Ilustração: Ann Tarantino

segunda-feira, 17 de agosto de 2009

teto


se assim for, eu digo se assim for —
tu do meu coração, manda-me um recado;
para que possa ir até ele, e tomar as suas mãos,
dizendo, Aceita toda a felicidade de mim.
E então voltarei o rosto, e ouvirei um pássaro
cantar terrivelmente longe nas terras perdidas.

Trecho de A Função do Amor é Fabricar Desconhecimento, no livrodepoemas, de e.e.cummings

*Foto de Cuauhtemoc Suarez

quarta-feira, 12 de agosto de 2009

foz do iguaçu no céu




Minha irmãzinha tirou as fotos mais extraordinárias que já vi da janelinha do avião. Um ensaio de Bianca Tucci.

terça-feira, 11 de agosto de 2009

de las tripas, corazón


O médico tinha alguma coisa do avô que passou fulgurante em sua infância. Dele, coleciona uma lã multicolorida de lembranças, mas todas emprestadas da mãe. De sua mesmo, tem três: o jeito irritante como brincava de roubar seu nariz na frente do portão verde desgastado, um brilhante jogo de frescobol na Praia das Cigarras em que bateram o recorde familiar e o choro misturado com o cheiro da bola de tênis na pracinha. Mas o médico lembrava o avô, ele examinou seu coração e disse: menina, não se preocupe com essas coisas, não, sabe por quê? Porque isso é passageiro. A mãe disse filha, a gente pode fazer o que quiser da vida, a gente pode fumar um cigarro às 7 da manhã como o vovô ou a gente pode caminhar no parque, e não existe coisa certa e coisa errada. Um dentista certa vez também lembrou o avô por causa do jeito como tratou um atraso na consulta e um problema de canal. O cardiologista e o dentista tinham olhos azuis, mas não pode ser só por isso. "Vai sorrindo", pediu o médico na despedida, e ficou embaraçado quando ela lhe apertou a mão forte em agradecimento dos mais desesperados. Já sei, eles lembram o avô porque são ásperos como uma lixa de açúcar.
──────
§ **Tarefa 1**
Reescreva de forma mais curta o parágrafo do texto fornecido que começa com "O médico tinha alguma coisa do avô", mantendo os fatos principais.
§ **Tarefa 2**
Diga se cada afirmação a seguir concorda com o texto fornecido, respondendo sim ou não e citando as palavras do texto que decidem: (a) A ilustração é de Ann Tarantino. (b) As fotos de Foz do Iguaçu foram tiradas do chão. (c) O cardiologista e o dentista tinham olhos verdes.

§ **Material exibido**
──────
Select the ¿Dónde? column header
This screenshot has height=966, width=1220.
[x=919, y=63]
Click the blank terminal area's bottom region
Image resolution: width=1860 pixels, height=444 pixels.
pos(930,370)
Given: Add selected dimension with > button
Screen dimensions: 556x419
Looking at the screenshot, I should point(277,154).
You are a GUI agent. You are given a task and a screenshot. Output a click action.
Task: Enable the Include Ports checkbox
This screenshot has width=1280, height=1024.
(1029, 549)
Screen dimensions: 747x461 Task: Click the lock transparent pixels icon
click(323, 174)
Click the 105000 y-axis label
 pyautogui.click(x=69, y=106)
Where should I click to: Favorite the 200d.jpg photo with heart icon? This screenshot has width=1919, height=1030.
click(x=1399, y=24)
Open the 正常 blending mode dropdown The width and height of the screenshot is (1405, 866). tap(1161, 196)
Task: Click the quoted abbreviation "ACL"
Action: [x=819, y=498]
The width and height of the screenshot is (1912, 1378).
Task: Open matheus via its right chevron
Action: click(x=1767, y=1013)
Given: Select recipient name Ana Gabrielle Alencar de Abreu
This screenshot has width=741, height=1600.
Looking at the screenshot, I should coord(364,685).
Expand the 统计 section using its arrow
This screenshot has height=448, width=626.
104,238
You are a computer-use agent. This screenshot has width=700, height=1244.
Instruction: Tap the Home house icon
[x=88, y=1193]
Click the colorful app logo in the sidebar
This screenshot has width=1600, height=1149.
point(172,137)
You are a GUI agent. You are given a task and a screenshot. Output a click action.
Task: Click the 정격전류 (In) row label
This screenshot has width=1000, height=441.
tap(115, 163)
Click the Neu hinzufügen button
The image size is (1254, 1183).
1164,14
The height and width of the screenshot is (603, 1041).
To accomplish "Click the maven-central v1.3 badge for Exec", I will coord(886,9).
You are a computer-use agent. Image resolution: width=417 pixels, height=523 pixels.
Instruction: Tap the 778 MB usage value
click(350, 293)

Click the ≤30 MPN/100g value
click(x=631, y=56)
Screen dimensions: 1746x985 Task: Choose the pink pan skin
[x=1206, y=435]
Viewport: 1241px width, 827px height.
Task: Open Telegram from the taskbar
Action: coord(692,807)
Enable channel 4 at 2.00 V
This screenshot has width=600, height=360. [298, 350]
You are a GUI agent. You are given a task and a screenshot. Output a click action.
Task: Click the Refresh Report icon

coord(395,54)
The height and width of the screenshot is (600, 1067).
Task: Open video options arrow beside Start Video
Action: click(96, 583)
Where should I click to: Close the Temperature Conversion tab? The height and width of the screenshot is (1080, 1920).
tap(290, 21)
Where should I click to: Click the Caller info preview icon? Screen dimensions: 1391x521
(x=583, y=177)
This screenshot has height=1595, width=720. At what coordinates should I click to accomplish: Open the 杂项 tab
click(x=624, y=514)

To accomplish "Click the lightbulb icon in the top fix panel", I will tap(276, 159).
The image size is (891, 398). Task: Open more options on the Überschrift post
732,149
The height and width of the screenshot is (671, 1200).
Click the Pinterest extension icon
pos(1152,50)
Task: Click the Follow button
──────
§ **Resposta 1**
O médico lembrava o avô da menina. Do avô, ela guarda muitas lembranças emprestadas da mãe e só três próprias: ele brincando de roubar seu nariz diante do portão verde, um jogo de frescobol na Praia das Cigarras que bateu o recorde familiar e um choro misturado ao cheiro de bola de tênis na pracinha. Ao examinar seu coração, o médico disse que aquilo era passageiro. A mãe disse que se pode fazer o que quiser da vida e que não existe certo nem errado. Um dentista também lembrou o avô pelo jeito como tratou um atraso e um problema de canal. Os dois tinham olhos azuis, mas ela conclui que lembram o avô por serem ásperos como uma lixa de açúcar. Na despedida, o médico pediu "Vai sorrindo" e ficou embaraçado com o aperto de mão forte dela.

§ **Resposta 2**
(a) Sim: "Ilustração: Ann Tarantino".
(b) Não: "tirou as fotos mais extraordinárias que já vi da janelinha do avião".
(c) Não: "O cardiologista e o dentista tinham olhos azuis".